- **What this task involves**:
Every line in the records below with the string "toolbar" is to be copied out.

Start of The records

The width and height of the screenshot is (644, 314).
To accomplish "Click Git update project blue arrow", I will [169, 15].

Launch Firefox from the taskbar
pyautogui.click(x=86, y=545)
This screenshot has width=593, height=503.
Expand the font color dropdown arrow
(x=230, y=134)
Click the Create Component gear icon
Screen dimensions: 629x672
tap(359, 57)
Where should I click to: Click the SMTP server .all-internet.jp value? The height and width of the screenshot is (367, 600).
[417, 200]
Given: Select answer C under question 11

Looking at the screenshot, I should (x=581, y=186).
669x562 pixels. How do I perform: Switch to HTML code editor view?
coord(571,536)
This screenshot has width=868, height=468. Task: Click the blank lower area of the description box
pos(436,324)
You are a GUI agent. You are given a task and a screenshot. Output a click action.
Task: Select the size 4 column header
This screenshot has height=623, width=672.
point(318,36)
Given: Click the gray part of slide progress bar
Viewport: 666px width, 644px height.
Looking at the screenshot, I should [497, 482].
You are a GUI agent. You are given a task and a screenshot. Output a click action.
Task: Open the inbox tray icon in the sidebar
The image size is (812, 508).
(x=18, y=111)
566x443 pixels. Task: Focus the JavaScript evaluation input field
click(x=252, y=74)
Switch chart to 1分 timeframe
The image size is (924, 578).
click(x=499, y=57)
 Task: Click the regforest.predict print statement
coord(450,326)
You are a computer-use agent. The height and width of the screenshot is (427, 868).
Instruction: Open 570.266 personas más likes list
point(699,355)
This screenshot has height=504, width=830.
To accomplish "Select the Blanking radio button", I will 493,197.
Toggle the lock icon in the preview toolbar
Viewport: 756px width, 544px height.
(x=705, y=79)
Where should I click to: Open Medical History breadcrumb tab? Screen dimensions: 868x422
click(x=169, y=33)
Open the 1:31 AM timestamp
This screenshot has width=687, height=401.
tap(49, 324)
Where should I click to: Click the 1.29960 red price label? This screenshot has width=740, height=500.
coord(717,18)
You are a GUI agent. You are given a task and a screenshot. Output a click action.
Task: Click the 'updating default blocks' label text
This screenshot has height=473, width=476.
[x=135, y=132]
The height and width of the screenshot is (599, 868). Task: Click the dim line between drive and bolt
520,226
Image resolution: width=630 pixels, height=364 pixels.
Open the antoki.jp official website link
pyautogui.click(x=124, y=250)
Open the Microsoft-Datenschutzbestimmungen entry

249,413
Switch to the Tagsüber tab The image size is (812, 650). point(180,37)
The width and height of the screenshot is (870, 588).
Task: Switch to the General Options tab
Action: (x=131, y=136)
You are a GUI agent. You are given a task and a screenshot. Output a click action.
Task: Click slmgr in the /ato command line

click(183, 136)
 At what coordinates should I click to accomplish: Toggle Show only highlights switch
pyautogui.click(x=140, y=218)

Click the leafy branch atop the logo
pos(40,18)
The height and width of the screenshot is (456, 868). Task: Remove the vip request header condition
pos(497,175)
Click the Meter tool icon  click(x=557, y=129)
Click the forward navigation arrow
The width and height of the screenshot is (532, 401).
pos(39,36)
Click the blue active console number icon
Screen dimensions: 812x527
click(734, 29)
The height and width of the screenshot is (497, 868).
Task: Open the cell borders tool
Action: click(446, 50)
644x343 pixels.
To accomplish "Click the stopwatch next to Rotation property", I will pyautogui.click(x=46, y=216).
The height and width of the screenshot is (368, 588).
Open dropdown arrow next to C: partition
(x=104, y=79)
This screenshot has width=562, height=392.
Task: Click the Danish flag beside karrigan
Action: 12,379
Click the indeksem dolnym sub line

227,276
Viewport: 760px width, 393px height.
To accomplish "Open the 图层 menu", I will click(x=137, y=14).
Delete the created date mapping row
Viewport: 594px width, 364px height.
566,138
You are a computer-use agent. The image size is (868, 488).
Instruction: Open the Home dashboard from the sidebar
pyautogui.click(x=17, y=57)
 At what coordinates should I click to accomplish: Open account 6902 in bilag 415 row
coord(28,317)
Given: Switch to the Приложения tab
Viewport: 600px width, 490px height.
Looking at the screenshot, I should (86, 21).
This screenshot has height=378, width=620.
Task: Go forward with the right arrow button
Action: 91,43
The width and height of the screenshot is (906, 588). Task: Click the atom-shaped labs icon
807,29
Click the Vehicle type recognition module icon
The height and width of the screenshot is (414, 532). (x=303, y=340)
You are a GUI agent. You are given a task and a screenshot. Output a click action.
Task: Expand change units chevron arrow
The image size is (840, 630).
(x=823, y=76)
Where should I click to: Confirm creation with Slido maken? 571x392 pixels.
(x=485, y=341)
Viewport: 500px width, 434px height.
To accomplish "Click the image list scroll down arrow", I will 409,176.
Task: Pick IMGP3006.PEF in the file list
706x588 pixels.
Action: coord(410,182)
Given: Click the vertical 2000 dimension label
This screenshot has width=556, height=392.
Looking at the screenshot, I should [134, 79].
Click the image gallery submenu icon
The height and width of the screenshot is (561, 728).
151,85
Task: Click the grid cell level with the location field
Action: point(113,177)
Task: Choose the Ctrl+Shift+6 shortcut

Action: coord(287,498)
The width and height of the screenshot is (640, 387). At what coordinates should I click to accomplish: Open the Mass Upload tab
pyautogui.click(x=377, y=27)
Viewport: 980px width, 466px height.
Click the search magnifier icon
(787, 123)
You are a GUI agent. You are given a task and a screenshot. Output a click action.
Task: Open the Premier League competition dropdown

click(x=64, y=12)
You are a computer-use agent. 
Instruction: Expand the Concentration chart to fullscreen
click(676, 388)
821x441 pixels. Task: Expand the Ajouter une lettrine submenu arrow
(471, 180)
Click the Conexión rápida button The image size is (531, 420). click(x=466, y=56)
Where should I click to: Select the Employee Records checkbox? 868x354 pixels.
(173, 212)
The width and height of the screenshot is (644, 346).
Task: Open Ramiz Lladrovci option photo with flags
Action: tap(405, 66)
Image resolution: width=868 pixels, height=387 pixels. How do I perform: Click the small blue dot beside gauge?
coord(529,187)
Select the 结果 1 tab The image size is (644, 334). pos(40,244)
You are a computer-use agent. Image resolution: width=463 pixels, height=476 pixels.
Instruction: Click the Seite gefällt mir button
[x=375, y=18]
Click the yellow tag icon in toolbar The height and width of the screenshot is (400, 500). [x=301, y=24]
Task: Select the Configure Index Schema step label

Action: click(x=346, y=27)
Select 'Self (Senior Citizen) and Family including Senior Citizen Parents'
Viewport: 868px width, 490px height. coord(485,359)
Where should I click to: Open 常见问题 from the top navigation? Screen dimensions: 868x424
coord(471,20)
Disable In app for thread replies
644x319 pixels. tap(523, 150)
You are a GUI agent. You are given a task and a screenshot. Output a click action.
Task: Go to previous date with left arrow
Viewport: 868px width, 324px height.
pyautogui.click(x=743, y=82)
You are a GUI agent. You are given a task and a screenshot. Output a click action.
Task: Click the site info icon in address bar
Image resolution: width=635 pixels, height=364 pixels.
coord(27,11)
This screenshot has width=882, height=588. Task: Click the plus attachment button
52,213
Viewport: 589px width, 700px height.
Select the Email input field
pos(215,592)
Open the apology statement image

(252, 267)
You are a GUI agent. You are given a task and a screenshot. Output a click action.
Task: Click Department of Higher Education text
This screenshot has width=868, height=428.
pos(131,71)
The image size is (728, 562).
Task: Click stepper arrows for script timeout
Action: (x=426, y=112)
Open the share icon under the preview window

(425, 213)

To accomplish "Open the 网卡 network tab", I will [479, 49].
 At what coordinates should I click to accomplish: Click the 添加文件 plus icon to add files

End of The records

- **Task result**:
Toggle the lock icon in the preview toolbar
Click the yellow tag icon in toolbar The height and width of the screenshot is (400, 500). [x=301, y=24]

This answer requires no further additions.